In grad school we built a lot of logic boards from scratch. They were used for submersible robots, and we had a 350,000 gallon water tank that we kept heated to 88 degrees. This was three stories above the ground in a metal building. You can't really air condition that, so in the summer it got quite hot.
It was not uncommon to return from lunch to find than an embedded computer board that had been working when you left wasn't any more. One way to debug them was to put them in the refrigerator for a while. If they then worked, you knew you had a bad solder joint or an IC that was on the verge of failing.
I have at least 2 regular cases where full power off was required to resolve the issue.
First one is dell latitude laptop with fingerprint reader, randomly after few days of operation, fingerprint reader stops responding and login screens freeze for a minute until it timeouts few times.
reboot does not solve it, nor suspending machine. it needs to be powered off and on again (hibernation to disk also works).
second case is my pc with ASRock creator x570, after long time if keeping it suspended, WiFi card stopped to function and just throwed some errors in dmesg on driver initialization. here even power off and on did not help, but flipping switch on power supply for few second resolved the issue
I’ve actually had some strange anomalies happen like this on a couple laptops I have. Rebooting or even holding the power button long enough to do according to the manufacturer some kind of CMOS or hard reset didn’t work either. I had to open up the bottom, cover unplugged, the battery completely Then re-plugged in and everything went back to operational condition.
Not everyone has the skills or knowledge to disassemble their laptop. I haven’t had a removable easily replaceable battery since I feel 2006ish. My current one requires 8 security screws on the bottom, a bracket removed, and even I had some issues when I did a swap earlier this year.
The integrated wifi/bt on my AM5 board was so bad I had to disable it and use a PCIe card.
For obvious reasons AMD boards don’t tend to ship with Intel wifi, but in my experience anything else sucks. The intel 6e cards are amazing and dirt cheap.
> For obvious reasons AMD boards don’t tend to ship with Intel wifi
Funnily enough, the threadripper (at least WRX90, and at least asrock) come with an Intel dual 10Gb LAN card. Probably because none of the alternatives are good enough for a pro board.

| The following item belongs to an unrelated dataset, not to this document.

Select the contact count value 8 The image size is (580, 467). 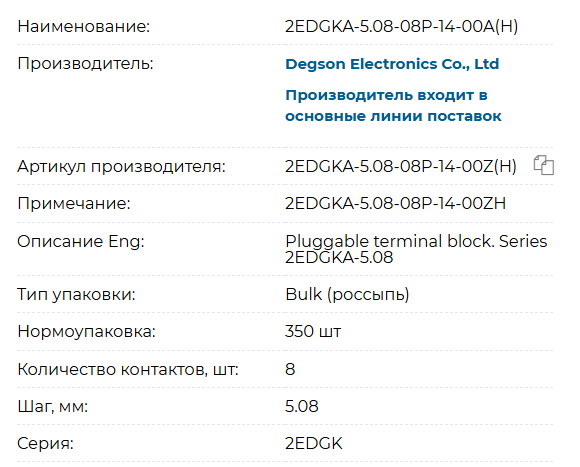[x=290, y=369]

Was it the 9560 by chance? (The original AC / wifi5 one) Those were terrible. Our house isn’t practical to wire, so I had a lot of them. All swapped to AX210 cards (6E) and those work phenomenally.
I also dual boot, in addition to being an incurable distro hopper, and these AX210 cards worked out of the box in basically everything.

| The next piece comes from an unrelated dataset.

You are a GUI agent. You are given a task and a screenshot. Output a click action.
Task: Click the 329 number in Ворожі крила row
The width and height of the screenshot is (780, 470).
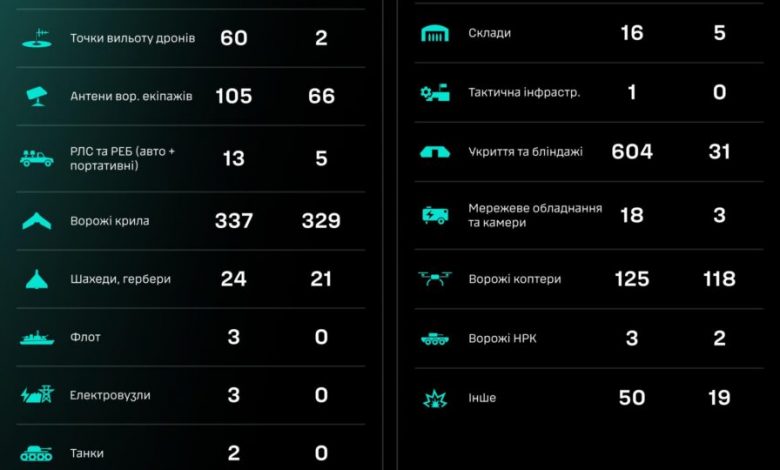321,221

Yeah I’ve got a Lenovo Legion laptop that I dual-boot Windows and Linux. I haven’t tried in a while but for at least a year it was impossible to soft-reboot to switch OSes if you wanted wifi to work. My best theory was that Windows and Linux had different firmware that they loaded into it at boot and they weren’t reloading that after a soft reboot (just using whatever was already running on the card).
A BIOS can forget to reset some devices.
A physical device might have a design flaw where it forgets to reset some registers on reset.
A BIOS (including device firmware) can forget to zero some RAM/initialise a structure and get lucky.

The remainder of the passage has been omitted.